» **Data for this exercise**
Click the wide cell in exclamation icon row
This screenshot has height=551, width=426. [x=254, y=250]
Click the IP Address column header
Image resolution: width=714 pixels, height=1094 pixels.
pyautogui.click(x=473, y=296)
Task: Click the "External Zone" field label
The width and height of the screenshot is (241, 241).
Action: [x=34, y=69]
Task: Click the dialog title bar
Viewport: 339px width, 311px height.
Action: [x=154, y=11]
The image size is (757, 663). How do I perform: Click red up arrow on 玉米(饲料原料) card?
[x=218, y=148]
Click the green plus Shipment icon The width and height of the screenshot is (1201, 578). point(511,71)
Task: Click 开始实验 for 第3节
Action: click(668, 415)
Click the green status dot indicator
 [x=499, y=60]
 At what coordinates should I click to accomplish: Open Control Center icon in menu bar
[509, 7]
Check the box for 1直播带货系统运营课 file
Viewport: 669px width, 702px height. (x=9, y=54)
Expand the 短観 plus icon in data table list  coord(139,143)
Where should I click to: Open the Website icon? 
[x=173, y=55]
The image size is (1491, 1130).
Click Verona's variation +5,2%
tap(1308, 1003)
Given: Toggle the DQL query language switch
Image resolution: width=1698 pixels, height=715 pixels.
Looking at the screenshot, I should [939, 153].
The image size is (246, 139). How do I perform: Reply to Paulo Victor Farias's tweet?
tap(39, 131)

» **Work item**
Each of the entries must be set down exactly, none omitted.

» **Solution for this problem**
Click the wide cell in exclamation icon row
This screenshot has height=551, width=426. [x=254, y=250]
Click the IP Address column header
Image resolution: width=714 pixels, height=1094 pixels.
pyautogui.click(x=473, y=296)
Task: Click the "External Zone" field label
The width and height of the screenshot is (241, 241).
Action: [x=34, y=69]
Task: Click the dialog title bar
Viewport: 339px width, 311px height.
Action: [x=154, y=11]
The image size is (757, 663). How do I perform: Click red up arrow on 玉米(饲料原料) card?
[x=218, y=148]
Click the green plus Shipment icon The width and height of the screenshot is (1201, 578). point(511,71)
Task: Click 开始实验 for 第3节
Action: click(668, 415)
Click the green status dot indicator
 [x=499, y=60]
 At what coordinates should I click to accomplish: Open Control Center icon in menu bar
[509, 7]
Check the box for 1直播带货系统运营课 file
Viewport: 669px width, 702px height. (x=9, y=54)
Expand the 短観 plus icon in data table list  coord(139,143)
Where should I click to: Open the Website icon? 
[x=173, y=55]
The image size is (1491, 1130).
Click Verona's variation +5,2%
tap(1308, 1003)
Given: Toggle the DQL query language switch
Image resolution: width=1698 pixels, height=715 pixels.
Looking at the screenshot, I should [939, 153].
The image size is (246, 139). How do I perform: Reply to Paulo Victor Farias's tweet?
tap(39, 131)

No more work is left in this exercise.